EXTRAIT DU DOCUMENT -
____

LA DÉCISION CONTESTÉE

 

[10]           L’audience sur le statut de réfugié a eu lieu le 5 août 2005. La demanderesse se représentait elle‑même. Le président de l’audience a précisé dès le départ que [traduction] « je ne crois pas qu’il existe un lien dans cette affaire… Je ne crois pas qu’il existe une appartenance à un groupe social… Nous devons nous concentrer sur… les traitements ou peines cruels et inusités ainsi que sur la possibilité de torture ». L’agent de protection des réfugiés a souscrit à cette approche.

 

[11]           La Commission a rejeté la demande d’asile. Tout en reconnaissant qu’elle avait « probablement néanmoins été victime de violence à l’égard des personnes âgées et de mauvais traitements, ce qui est très triste », elle a conclu que les violences ne présentaient cependant « aucun lien avec l’un ou l’autre des motifs prévus dans la Convention et [que] il ne s’agit pas de persécution ». S’agissant du peu d’empressement de la demanderesse à solliciter l’asile, la Commission a relevé que « ce retard témoigne d’une absence de peur subjective de persécution » et en a déduit que la protection recherchée par la demanderesse n’était pas pour elle une priorité.

____

SEGMENT DE DONNÉES -
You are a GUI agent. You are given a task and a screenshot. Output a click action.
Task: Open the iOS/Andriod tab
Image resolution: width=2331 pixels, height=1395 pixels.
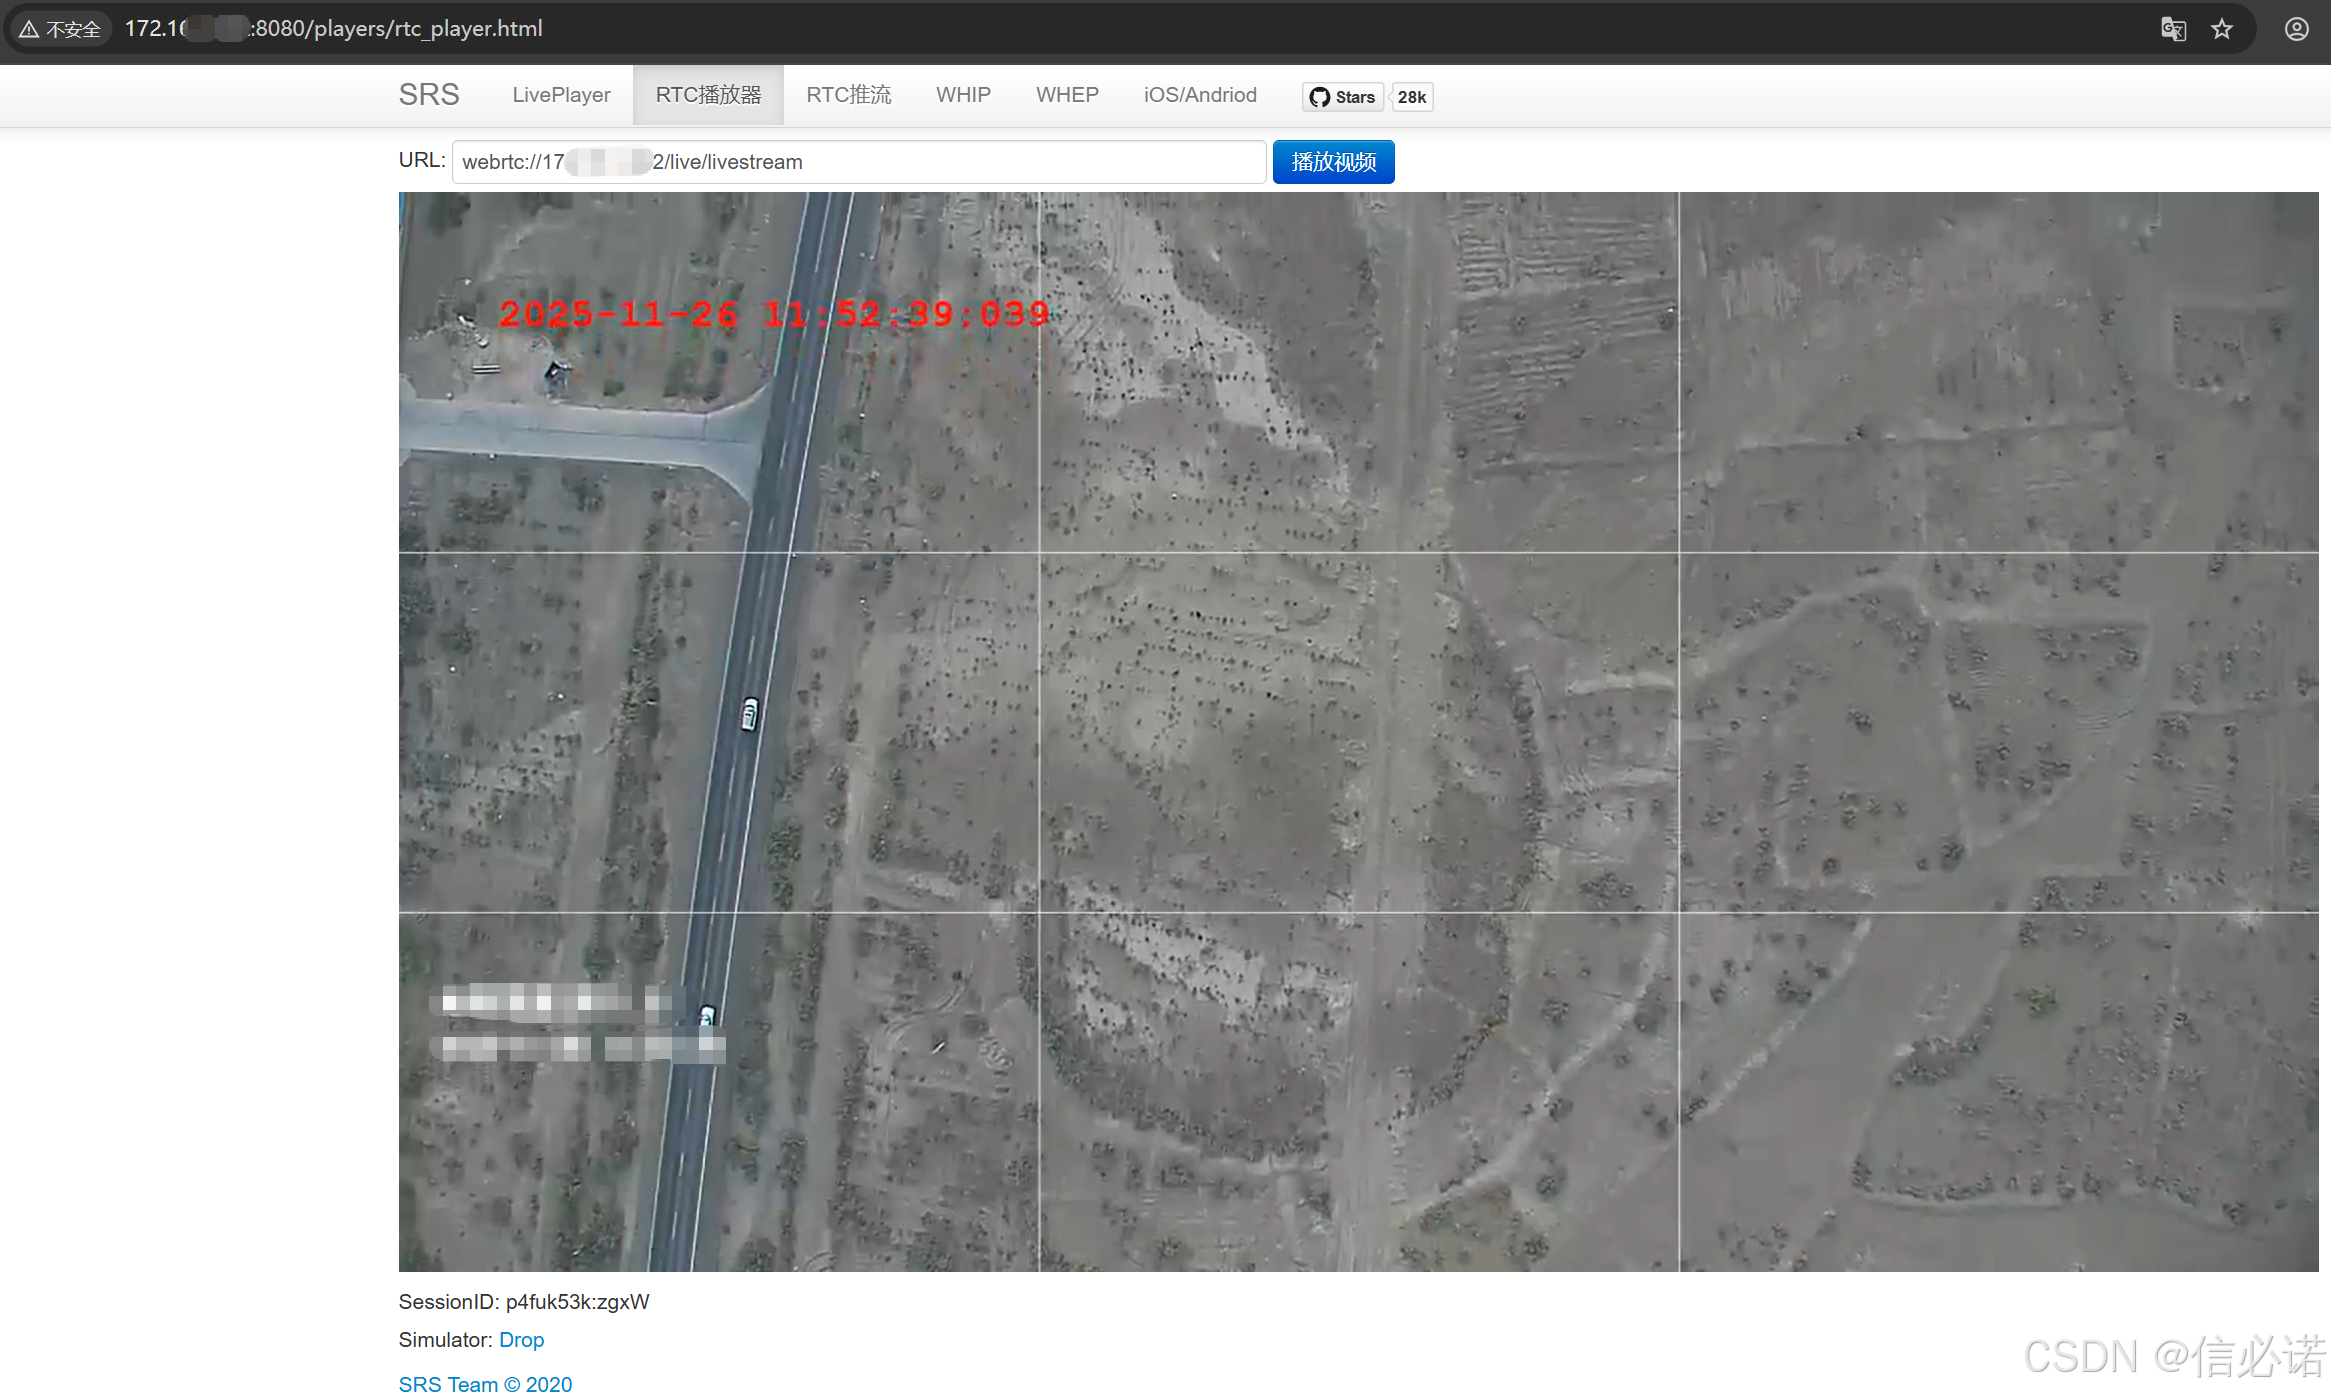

____

OBJECTIFS -
[1] Mettez à jour le passage de l’extrait sur la décision contestée qui commence aux mots « [10]           L’audience sur » et s’achève après « à cette approche. » : réécrivez-le en remplaçant « président de l’audience » par « commissaire ».
[2] Répondez aux questions suivantes d’après l’extrait sur la décision contestée.
(a) À quelle date l’audience sur le statut de réfugié a-t-elle eu lieu ?
(b) Qui a souscrit à l’approche annoncée par le président de l’audience ?
(c) Selon la Commission, de quoi le retard de la demanderesse témoigne-t-il ?

CORRIGÉ -
[1]
[10]           L’audience sur le statut de réfugié a eu lieu le 5 août 2005. La demanderesse se représentait elle‑même. Le commissaire a précisé dès le départ que [traduction] « je ne crois pas qu’il existe un lien dans cette affaire… Je ne crois pas qu’il existe une appartenance à un groupe social… Nous devons nous concentrer sur… les traitements ou peines cruels et inusités ainsi que sur la possibilité de torture ». L’agent de protection des réfugiés a souscrit à cette approche.

[2]
(a) Le 5 août 2005.
(b) L’agent de protection des réfugiés.
(c) D’une absence de peur subjective de persécution.